_QUÉ SE PIDE:_
1: Según el texto sobre los artistas y la política, ¿cuál es el mayor de los patrimonios del sector?
2: Copia el fragmento del texto sobre los artistas y la política que va desde "Si tenemos el" hasta "ofrecerles. Solo nosotros.", ambos incluidos, y cambia "talento" por "ingenio".

_TEXTO FUENTE:_
Uno de los errores más extendidos e instalados es el de relacionar todo el tiempo vida cultural y vida política. Equivocadamente, los artistas piensan que somos subsidiarios de una práctica política y ello nos ha condenado a una espiral de caída libre difícilmente remontable a través de una insana dependencia.

Mientras que no optemos por ser nuestros propios ministros de cultura, nuestros propios gestores de nuestro trabajo poco o nada va a cambiar. En todo caso, eso seguro, va a empeorar. 

¿Por qué seguimos insistiendo en un modelo que ha demostrado no funcionar? ¿Es descabellado optar por alternativas que, al menos, no sabemos todavía si funcionan? ¿Valdría la pena explorarlas? ¿Es mejor mantener el status quo? ¿Nos quedamos con lo malo conocido o aspiramos a lo bueno por conocer?

Las protestas por la alerta roja nadie puede discutirlas como necesarias. Pero ¿son suficientes? ¿Acaso alguien de verdad cree que algo va a cambiar porque nos arrojemos a las calles, tiñamos de rojo nuestros perfiles en las redes sociales o mantengamos encendida una llama de protesta intermitente? Porque, no nos engañemos, el problema no es coyuntural es transversal y viejo y, por tanto, recurrente.

Si tenemos el talento, el conocimiento, las herramientas, la audiencia…¿por qué no somos eficaces? La queja nos paraliza. No nos deja ver alternativas. Castra nuestra capacidad natural de crear y recrear.  Contamos con el mayor de los patrimonios del sector: el público, que acude a las representaciones culturales por nosotros los artistas, or nadie más y, mucho menos, por los responsables políticos. Vienen porque tenemos algo que ofrecerles. Solo nosotros. 

¿Por qué seguimos insistiendo en un modelo que ha demostrado no funcionar? ¿Es descabellado optar por alternativas que, al menos, no sabemos que no funcionan? ¿Valdría la pena explorarlas? ¿Es mejor mantener el status quo? ¿Nos quedamos con lo malo conocido o aspiramos a lo bueno por conocer?

_DATOS PROPORCIONADOS:_
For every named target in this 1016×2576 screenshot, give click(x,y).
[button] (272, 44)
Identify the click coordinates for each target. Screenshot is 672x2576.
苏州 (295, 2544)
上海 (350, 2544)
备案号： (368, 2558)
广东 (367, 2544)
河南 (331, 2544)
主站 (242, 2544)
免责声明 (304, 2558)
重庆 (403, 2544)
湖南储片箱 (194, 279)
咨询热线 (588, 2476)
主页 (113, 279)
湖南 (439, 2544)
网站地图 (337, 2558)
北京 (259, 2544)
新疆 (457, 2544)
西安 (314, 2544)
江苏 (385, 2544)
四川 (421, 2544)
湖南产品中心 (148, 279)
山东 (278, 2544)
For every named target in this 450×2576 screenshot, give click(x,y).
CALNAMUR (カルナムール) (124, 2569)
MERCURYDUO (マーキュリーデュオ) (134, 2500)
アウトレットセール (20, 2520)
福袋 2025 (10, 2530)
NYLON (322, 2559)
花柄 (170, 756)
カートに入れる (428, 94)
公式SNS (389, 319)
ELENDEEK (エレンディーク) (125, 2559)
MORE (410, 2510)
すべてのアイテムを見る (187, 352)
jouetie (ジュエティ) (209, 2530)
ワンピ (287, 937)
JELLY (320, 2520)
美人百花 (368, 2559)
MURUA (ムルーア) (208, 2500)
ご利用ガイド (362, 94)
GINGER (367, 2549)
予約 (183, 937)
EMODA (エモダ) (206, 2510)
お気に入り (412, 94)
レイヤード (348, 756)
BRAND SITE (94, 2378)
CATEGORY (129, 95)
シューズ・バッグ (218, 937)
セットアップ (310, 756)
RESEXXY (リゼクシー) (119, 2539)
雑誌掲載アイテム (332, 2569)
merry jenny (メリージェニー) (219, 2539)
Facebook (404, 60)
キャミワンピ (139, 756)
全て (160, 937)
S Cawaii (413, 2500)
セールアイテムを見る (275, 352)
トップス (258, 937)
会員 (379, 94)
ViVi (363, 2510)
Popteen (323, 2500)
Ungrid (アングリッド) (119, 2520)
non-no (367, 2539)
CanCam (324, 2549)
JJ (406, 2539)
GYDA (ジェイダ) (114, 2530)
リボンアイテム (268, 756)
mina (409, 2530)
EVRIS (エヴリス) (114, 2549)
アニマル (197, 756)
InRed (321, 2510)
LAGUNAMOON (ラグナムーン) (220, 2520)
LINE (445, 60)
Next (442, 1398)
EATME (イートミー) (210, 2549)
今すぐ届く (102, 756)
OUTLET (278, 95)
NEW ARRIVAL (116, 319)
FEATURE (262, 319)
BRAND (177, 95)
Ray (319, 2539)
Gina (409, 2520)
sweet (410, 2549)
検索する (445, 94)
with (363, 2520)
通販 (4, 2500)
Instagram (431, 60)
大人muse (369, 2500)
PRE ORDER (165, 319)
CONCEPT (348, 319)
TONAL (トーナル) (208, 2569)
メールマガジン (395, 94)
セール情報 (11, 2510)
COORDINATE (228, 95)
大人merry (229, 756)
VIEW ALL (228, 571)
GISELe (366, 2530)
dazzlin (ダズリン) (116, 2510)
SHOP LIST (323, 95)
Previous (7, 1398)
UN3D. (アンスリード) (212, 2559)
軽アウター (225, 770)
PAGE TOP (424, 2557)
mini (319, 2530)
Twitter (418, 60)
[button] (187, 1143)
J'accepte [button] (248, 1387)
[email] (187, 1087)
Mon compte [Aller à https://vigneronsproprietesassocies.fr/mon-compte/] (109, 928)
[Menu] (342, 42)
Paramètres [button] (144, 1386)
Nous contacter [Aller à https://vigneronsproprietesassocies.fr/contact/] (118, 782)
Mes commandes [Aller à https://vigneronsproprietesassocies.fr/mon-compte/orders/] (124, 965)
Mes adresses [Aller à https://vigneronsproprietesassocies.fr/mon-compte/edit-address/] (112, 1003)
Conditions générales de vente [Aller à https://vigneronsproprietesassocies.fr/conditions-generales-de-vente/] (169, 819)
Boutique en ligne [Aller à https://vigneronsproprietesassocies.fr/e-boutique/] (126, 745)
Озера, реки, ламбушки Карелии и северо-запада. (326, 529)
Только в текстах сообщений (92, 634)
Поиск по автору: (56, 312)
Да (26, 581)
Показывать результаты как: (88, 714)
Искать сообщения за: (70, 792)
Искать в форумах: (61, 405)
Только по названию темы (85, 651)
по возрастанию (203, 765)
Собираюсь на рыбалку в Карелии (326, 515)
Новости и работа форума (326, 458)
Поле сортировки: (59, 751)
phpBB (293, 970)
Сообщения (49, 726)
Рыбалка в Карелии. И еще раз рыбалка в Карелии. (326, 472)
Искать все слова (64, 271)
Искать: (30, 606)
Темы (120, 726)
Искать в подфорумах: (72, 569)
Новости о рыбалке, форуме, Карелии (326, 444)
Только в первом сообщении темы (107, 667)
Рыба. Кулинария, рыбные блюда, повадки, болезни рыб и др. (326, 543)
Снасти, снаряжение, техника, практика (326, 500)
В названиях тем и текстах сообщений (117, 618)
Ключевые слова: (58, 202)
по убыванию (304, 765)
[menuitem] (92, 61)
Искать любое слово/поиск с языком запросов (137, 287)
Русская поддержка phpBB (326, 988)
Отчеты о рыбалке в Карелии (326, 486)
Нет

_TUS RESPUESTAS:_
1: El público.

2:
Si tenemos el ingenio, el conocimiento, las herramientas, la audiencia…¿por qué no somos eficaces? La queja nos paraliza. No nos deja ver alternativas. Castra nuestra capacidad natural de crear y recrear.  Contamos con el mayor de los patrimonios del sector: el público, que acude a las representaciones culturales por nosotros los artistas, or nadie más y, mucho menos, por los responsables políticos. Vienen porque tenemos algo que ofrecerles. Solo nosotros.